Поэтому Англия и Америка, направляемые коварной рукой крупного капитала, едва ли не сознательно принесли Францию в жертву Германии. Несмотря на все свое, казалось бы, уважение к французской культуре, правящие круги Англии на протяжении девяти веков ненавидели французов, а ее монархи долгое время титуловали себя «королями Франции». Америка смотрела на Францию свысока, считая ее страной, помешавшейся на эротике и не гнушающейся даже «черномазыми», но в то же время и страной изысканной кухни, отличных манер и одежды. Это влекло за собой как льстивые комплименты, так и жестокую зависть. Пусть боши муштруют этих лягушатников! А потом Америка и здесь «примет дела».
Но если на европейском театре военных действий Америка проявляла медлительность, то на Дальнем Востоке она, не раздумывая долго, ринулась в бой. Здесь были задеты ее самолюбие и престиж.
В морской пехоте было немало черных парней, месивших своими ногами грязь на тропических островах от Гавайи до Японии, умиравших на Иводзиме и Окинаве. Они страдали от лихорадки, грубого обращения офицеров и расовой дискриминации. Но их жалобы не были слышны в Америке, и лишь немногие из них вернулись домой, чтобы рассказать о том, что они пережили. На Филиппинах они вспоминали своих черных братьев времен испано-американской войны; они видели, как знаменитый капельмейстер Уолтер Лавинг погиб под пулями японской гвардии.
В сражениях, развернувшихся в начале 1942 года в Коралловом море и вблизи атолла Мидуэй, Соединенные Штаты приступили к уничтожению японского флота, который, растянувшись вдоль границ новой обширной империи, созданной Японией, слишком оторвался от своих баз. Американская армия окольными путями начала медленное и дорогостоящее движение к Японии; оно могло продлиться несколько лет, но, не будучи остановлено, рано или поздно стало бы для Японии роковым. Ведь Япония с ее 83 миллионами жителей и ограниченными ресурсами воевала в одиночку против богатейшей страны мира, имеющей 150 миллионов жителей, и, конечно, нуждалась в помощи.
В конце 1942 года к судье Мансарту в его служебный кабинет в Нью-Йорке явился некий японский джентльмен. Он заявил, что знаком с одним индийцем, чьи интересы Мансарт успешно защищал много лет тому назад. Японец производил впечатление благовоспитанного, хорошо образованного человека, несомненно занимающего видное положение в обществе. По его словам, он собирался покинуть США, имея в кармане специальный паспорт. Начав с общих тем, японец перешел к конфиденциальному разговору.

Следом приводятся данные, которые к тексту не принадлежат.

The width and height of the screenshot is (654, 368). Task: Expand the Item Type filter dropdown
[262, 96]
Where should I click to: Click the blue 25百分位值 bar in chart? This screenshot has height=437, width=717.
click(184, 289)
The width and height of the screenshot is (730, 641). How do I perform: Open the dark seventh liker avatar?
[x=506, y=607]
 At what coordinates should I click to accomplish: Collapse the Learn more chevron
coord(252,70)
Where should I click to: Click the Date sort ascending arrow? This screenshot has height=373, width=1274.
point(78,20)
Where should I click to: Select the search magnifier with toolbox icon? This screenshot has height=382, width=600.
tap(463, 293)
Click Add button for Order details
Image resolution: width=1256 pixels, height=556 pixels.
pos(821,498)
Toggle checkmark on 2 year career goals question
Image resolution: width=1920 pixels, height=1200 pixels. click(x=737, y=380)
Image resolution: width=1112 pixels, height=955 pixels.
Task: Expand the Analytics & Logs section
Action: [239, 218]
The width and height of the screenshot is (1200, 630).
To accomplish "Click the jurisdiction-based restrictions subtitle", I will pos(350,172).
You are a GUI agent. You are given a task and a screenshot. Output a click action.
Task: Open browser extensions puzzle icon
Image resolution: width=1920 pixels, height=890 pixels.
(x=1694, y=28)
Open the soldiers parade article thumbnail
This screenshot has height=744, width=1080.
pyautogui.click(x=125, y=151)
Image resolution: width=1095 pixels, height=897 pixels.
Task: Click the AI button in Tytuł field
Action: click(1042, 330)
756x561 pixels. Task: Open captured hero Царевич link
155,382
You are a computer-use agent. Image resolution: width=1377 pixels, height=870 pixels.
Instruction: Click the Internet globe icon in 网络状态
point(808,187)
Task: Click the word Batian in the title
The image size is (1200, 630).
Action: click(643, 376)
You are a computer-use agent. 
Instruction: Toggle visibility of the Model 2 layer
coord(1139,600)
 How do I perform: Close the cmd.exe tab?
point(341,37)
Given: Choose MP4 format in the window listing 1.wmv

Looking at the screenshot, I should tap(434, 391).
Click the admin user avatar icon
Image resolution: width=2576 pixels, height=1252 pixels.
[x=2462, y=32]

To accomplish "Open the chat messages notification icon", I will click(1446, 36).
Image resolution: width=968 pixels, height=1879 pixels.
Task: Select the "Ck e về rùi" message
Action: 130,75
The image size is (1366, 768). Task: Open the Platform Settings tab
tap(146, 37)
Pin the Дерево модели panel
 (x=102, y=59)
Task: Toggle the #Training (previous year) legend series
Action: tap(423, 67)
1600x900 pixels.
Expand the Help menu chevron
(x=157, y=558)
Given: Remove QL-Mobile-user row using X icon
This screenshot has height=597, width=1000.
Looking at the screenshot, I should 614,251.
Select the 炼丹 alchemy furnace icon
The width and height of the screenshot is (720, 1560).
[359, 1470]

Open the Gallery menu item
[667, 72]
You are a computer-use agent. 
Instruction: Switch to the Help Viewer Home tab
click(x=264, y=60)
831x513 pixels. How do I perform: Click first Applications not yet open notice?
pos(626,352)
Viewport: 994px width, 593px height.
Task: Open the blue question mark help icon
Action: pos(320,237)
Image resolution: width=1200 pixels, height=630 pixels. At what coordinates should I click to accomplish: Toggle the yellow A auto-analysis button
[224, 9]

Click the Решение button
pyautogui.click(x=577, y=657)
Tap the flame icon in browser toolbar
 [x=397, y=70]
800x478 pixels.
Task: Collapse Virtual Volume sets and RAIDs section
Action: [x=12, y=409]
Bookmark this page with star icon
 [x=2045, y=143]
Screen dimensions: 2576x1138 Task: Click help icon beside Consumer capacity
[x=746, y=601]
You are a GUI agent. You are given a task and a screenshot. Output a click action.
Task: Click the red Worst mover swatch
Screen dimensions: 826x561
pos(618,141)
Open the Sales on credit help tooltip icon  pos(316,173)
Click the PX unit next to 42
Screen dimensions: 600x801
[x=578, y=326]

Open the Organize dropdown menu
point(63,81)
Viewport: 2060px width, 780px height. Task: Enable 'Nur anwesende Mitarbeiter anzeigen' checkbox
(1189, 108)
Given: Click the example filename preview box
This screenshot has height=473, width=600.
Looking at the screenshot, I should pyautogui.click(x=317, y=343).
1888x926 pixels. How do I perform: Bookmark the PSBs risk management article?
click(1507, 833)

— Судья Мансарт, мне хотелось бы спросить у вас под строжайшим секретом, не думаете ли вы, что американские негры будут готовы помочь Японии, если им представится такая возможность?
— Каким же образом? Сочувствием, политической поддержкой или… шпионажем?
— Не только этими способами, но и… восстанием?
— Нет, — сказал судья. — Я не думаю этого.
Японец невозмутимо продолжал:
— Я слышал, что ваш народ все еще находится во власти рабской психологии и никакая дискриминация, никакие оскорбления не вызывают у него ничего, кроме бессильных слез и молитв.
— Отчасти это так, но не совсем. Да, мы плачем и молимся, но мы и упорно трудимся, проявляя при этом терпение и благоразумие; наши общественные организации успешно развивают свою деятельность. Все это позволяет нам на деяться, что со временем мы сможем достигнуть в нашей стране полного равноправия с белыми.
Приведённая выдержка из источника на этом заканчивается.